Finalnie postanowiono zjednoczyć wszystkie siły oporu i 14 lutego 1942 roku, na mocy rozkazu Naczelnego Wodza gen. Władysława Sikorskiego powstała Armia Krajowa. W całej Europie nie było drugiej tak wielkiej organizacji podziemnej – w swoim szczycie posiadała ponad 350 tys. zaprzysiężonych żołnierzy. Członków AK rekrutowano zarówno spośród zawodowych żołnierzy, jak i ochotników, tworząc coś na wzór pospolitego ruszenia. W jego strukturach znaleźć można było osoby w różnym wieku i z różnych zawodów. Głównym celem Polskiego Państwa Podziemnego, którego zbrojnym ramieniem była Amia Krajowa, była akcja „Burza”. Plan ten zakładał zorganizowanie powszechnego powstania zbrojnego, które swoim zasięgiem ogarnęłoby cały obszar II RP.
Działania prowadzone przez Armie Krajową były nie tylko prowadzone na ogromną skalę, ale i bardzo zróżnicowane. Zakres ich działalności obejmował prowadzenie wywiadu i kontrwywiadu, łączność kurierską i radiową, propagandę niepodległościową, dywersję, szkolenie kadr, pozyskiwanie broni i produkcję środków walki. Podejmowano również działania mające pomóc osobom więzionym w obozach jenieckich i obozach zagłady. Wyjątkową odwagę w trakcie tych działań pokazał Witold Pilecki, który dobrowolnie dał się złapać, po czym trafił do Auschwitz-Birkenau. Tam organizował siatkę podziemną w celu walki z okupantem w obozie. Armia Krajowa zajmowała się także wydawaniem i wykonywaniem wyroków śmierci na zdrajcach ojczyzny i konfidentach, a także na głównych oprawcach Polaków. Przykładem tego może być wykonanie wyroku na dowódcy SS i policji w Generalnym Gubernatorstwie Franzu Kutscherze, który został zlikwidowany 1 lutego 1944 roku. Liczbę akcji zbrojno-dywersyjnych wykonanych przez AK szacuje się na ponad 110 tys.
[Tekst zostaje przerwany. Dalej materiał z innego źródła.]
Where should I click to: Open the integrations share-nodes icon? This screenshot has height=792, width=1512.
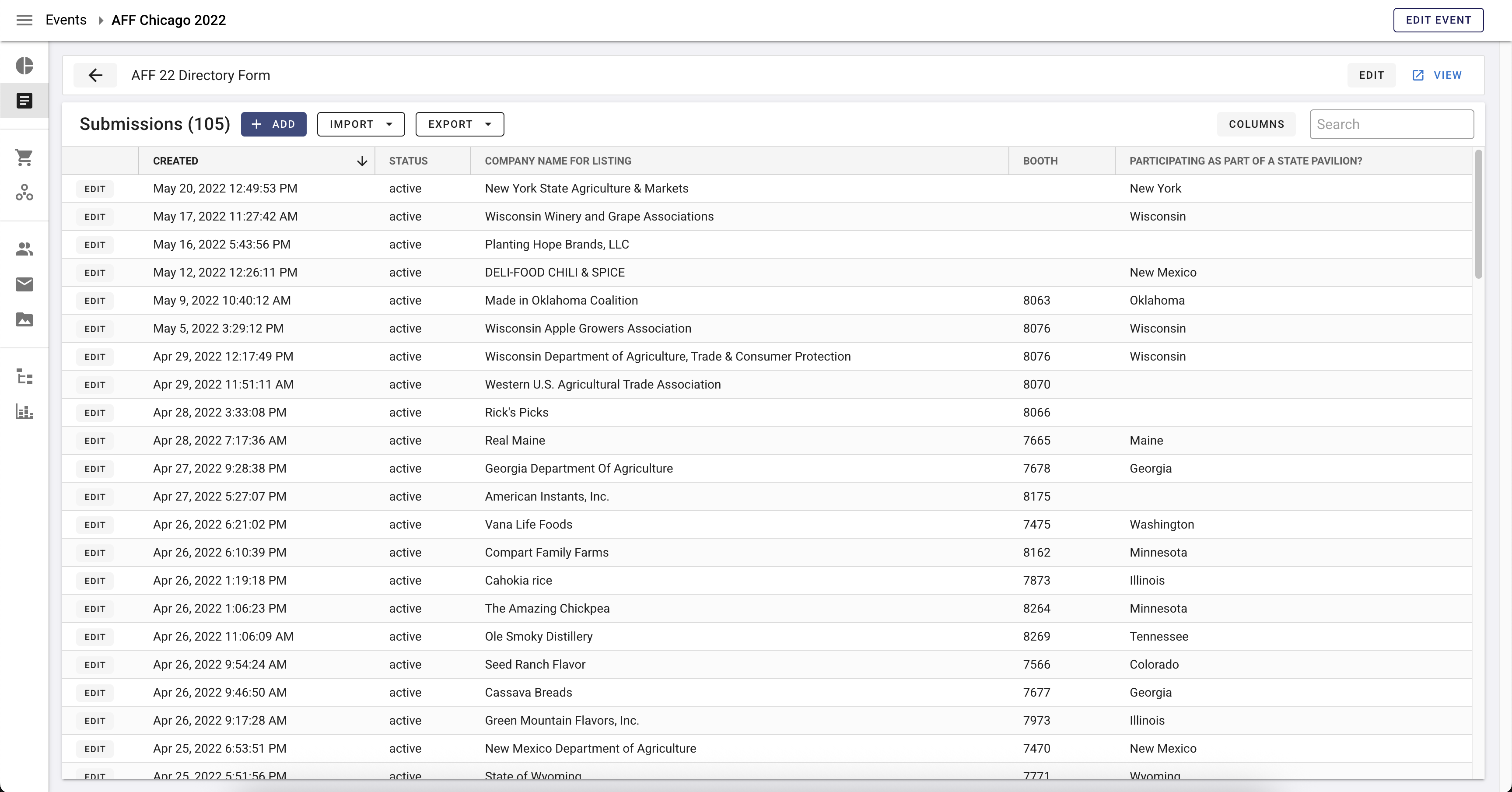[x=24, y=193]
Największą operacją militarną było powstanie warszawskie, trwające 63 dni – od 1 sierpnia do 3 października 1944 r. Niestety zakończyło się ono klęską, wobec ogromnej przewagi wojsk niemieckich nad siłami powstańców oraz braku pomocy ze strony Armii Czerwonej, stacjonującej po drugiej stronie Wisły. AK prowadziło działania także na terenie dawnego województwa kieleckiego, w tym także w okolicach Chęcin. Jedną z najbardziej brawurowych akcji przeprowadził Pluton II pod dowództwem kaprala Józefa Domagały, ps. „Wilk” w okolicach Czerwonej Góry. Rozbrojono wówczas silny niemiecki oddział w okolicach Czerwonej Góry i zlikwidowano kilku wyższych oficerów i żandarmów. Ponadto partyzanci zdobyli cenne mapy i listę osób, przeznaczonych do aresztowań, dzięki czemu uniknięto zatrzymania wielu mieszkańców okolicy.
Żołnierze AK zapisali się w polskiej historii jako bohaterowie walczący o wolną Polskę. Z okazji 83 rocznicy utworzenia Armii Krajowej, Gmina Chęciny podświetli Zamek Królewski w narodowych, biało-czerwonych barwach.